Marek Rymiit stood on the dais of the senate chamber, in the place normally reserved for the ransar. The significance of that was lost on no one, especially Marek himself.

“My dear friends, one and all,” Marek shouted over the din of the assembled senators, who quickly began to shush each other and turn their attention to the dais. “Please rise for three of your number, any one of whom would make a fine, steady, and resolute ransar.”

Marek then introduced Aikiko, Asheru, and Meykhati to thunderous applause. All three of them held up their hands in conciliatory gestures, calling for quiet even as their gloating smiles and limpid eyes soaked up the admiration of their peers like a spider draws the essential fluids from a doomed fly.

“Thank you, Khazark,” Meykhati said, and Marek grinned and bowed, charmed by the senator’s use of the Thayan

honorific he’d only recently revealed to the Innarlans. He’d revealed it to Meykhati first, in fact, at the same time he’d cast a spell over the senator that suppressed his willfulness and ambition. “We three stand before you, humbled by the grand traditions of the city-state we love so dearly, our hearts swelled with pride over having rescued Innarlith and her people from the vile clutches of the inhuman Pristoleph.”

Another thunderous ovation, but when Marek scanned the faces of the senators, he saw no few scowls among the dead-eyed grins.
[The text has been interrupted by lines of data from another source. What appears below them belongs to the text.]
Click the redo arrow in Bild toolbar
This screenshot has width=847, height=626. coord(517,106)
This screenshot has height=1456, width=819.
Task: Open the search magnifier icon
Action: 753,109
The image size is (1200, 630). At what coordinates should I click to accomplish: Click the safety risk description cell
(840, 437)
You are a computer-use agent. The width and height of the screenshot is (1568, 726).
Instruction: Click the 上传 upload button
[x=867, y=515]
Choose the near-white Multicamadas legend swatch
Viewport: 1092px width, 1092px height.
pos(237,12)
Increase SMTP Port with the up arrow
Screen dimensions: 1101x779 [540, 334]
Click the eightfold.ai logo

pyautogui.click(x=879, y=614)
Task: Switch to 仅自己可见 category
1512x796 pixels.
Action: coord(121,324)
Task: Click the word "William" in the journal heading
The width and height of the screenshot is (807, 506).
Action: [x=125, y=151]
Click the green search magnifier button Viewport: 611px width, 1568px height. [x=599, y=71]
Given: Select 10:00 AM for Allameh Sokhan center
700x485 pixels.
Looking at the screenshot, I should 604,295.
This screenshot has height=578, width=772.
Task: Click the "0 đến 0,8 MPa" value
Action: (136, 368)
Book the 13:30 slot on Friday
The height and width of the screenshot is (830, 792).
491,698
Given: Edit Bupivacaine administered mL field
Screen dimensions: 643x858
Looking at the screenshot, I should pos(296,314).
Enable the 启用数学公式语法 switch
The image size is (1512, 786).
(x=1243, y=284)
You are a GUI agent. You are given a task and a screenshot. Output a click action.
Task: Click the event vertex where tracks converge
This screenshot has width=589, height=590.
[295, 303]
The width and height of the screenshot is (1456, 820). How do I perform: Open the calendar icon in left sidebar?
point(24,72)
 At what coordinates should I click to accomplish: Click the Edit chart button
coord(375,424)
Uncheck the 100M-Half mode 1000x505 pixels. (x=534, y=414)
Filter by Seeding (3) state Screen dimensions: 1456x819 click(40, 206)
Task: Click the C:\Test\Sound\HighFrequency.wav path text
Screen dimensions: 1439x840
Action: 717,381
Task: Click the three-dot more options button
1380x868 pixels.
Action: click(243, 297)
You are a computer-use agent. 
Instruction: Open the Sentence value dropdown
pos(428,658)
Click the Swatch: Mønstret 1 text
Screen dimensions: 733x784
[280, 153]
“I come here today to deliver a message of a personal nature,” Meykhati went on, speaking the words Marek had recited to him that morning. If any of the senators, many of whom had known Meykhati for decades, detected any wavering in his sincerity, none would question it. “With a heavy heart, but a firm dedication to a greater purpose, I formally withdraw my name from your consideration to serve as the next Ransar of Innarlith.”

What followed was a dead-pan murmuring no more sincere than Meykhati’s statement. The murmurs were replaced by applause when Meykhati bowed to the room and took a largely ceremonial step backward—but he didn’t leave the dais.

Aikiko stepped forward even as Meykhati stepped back, and raised her hand, silencing the assembly.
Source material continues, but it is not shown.